Önce Nagehan Alçı adlı kadın yazar bir televizyon programında “Atatürk diktatördü” dedi, sonra diğer cemaatçi ve liboş yazarlar ona destek verdi.
Ve bu “saldırı kampanyası”, Atatürk’ün dünkü ölüm yıldönümünde bile sürdü…
Zaman Gazetesi’nin AKP’den milletvekili aday adayı olan ama aday gösterilmeyen yazarı Prof. Mümtazer Türköne, dünkü yazısında bu saldırıyı biraz daha tırmandırdı:
“Atatürkçülüğün bir tür; cehaleti, kifayetsizliği, ilme ve fikre uzaklığı ve bağnazlığı gizlemek için icat edilmiş bir maske olduğunu uzun yıllar boyu tecrübe ederek öğrendim. (…) Birileri Atatürk’ün çatık kaşlı, asık suratlı büstlerinin arkasına saklanarak halka karşı kendi yönetme ayrıcalıklarını sürdürmeye çalıştılar. Birbirinden farklı yığınla Atatürkçülük vardır. Hepsinin ortak paydası demokrasi hazımsızlığıdır.
Bu sığ ve ilkel ideoloji, bütünüyle geçekliğin çarpıtılmasına dayandığı için ülkemizin ilmen ve fikren gelişmesine engel oldu. Bu zorba azınlığın iktidarını sürdürebilmesi için herkesin Atatürkçü olması gerekiyordu. Atatürkçü olması için de çocukça yalanlara, çarpıtmalara herkesin inanması gerekiyordu. Gerçeklik duygusu ters yüz edilmiş bir toplumdan hangi başarıyı, hangi performansı bekleyebilirsiniz?

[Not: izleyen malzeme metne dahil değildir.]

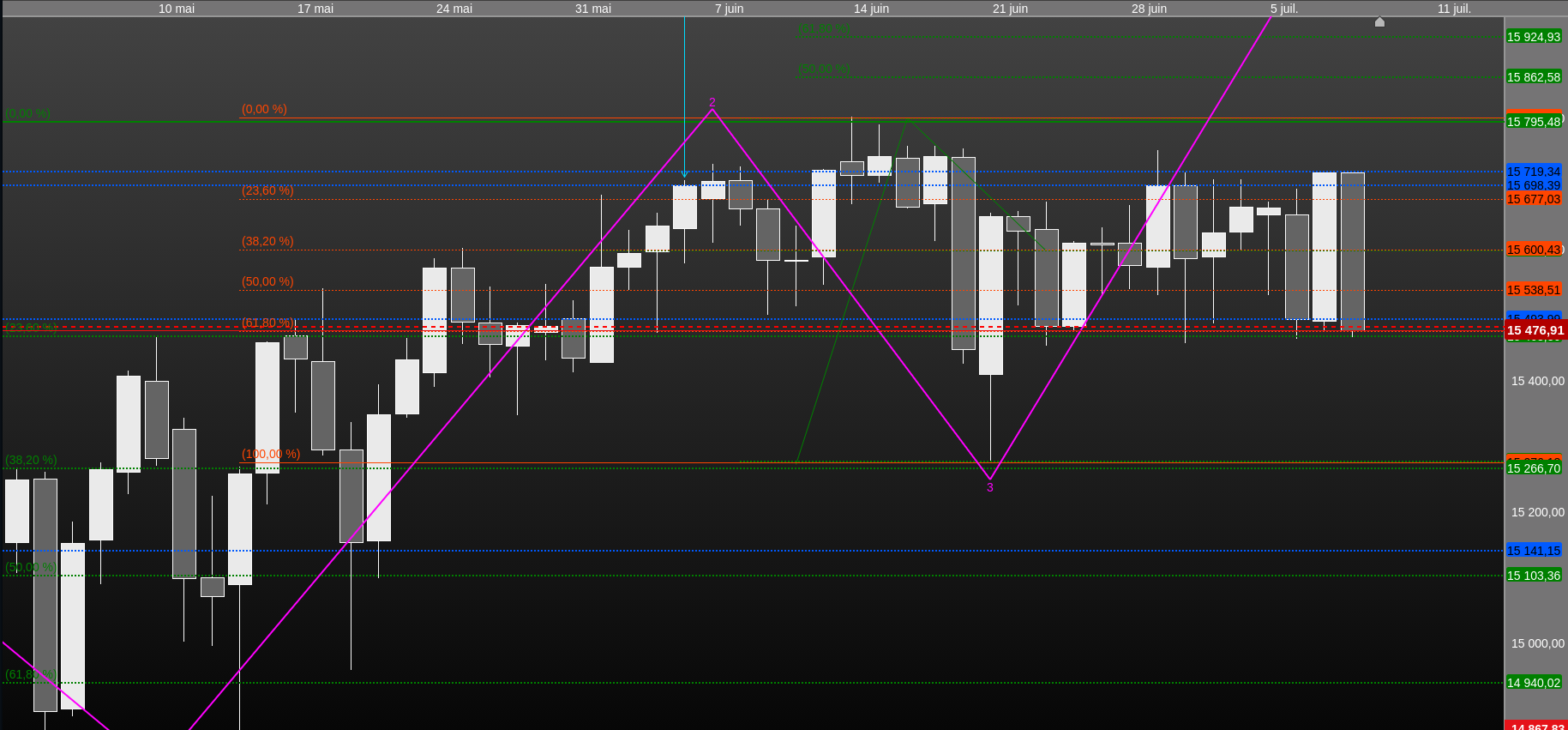
Task: Select the orange (23,60 %) Fibonacci label
Action: 267,190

‘Yeni anayasada ideoloji olmasın’ talebi, ‘Anayasada Atatürkçülük yer almasın’ anlamına geliyor. Dolayısıyla Türkiye’nin gündeminde Atatürkçülük tartışması var. Tabulara, kültlere, fetişlere aldırmayan eleştirel akıl için verimli bir sınav konusu. Sonuçta siyasÓ rekabet Atatürk maskesi arkasına gizlenmeden yapılacak. Kimse, demokrasi mücadelesinde temsil boşluğunu, ilkel kabile toplumları gibi Atatürk’ün ruhaniyetinden medet umarak tamamlamaya kalkışmayacak.”
***
Yukarıdaki alıntının tamamını okumaya tahammül edebildiniz mi bilmiyorum ama Mümtazer Türköne dillerinin altındaki baklayı çıkardı:
“Yeni anayasada Atatürkçülük olmasın… Yani Atatürk ilke ve devrimlerinin olmadığı bir anayasa yapılsın.”
Peki; bu olur mu?
Ne yazık ki bu ülkede artık hiçbir şey için “Olmaz canım, bu kadarını da göze alamazlar” diyemiyorum!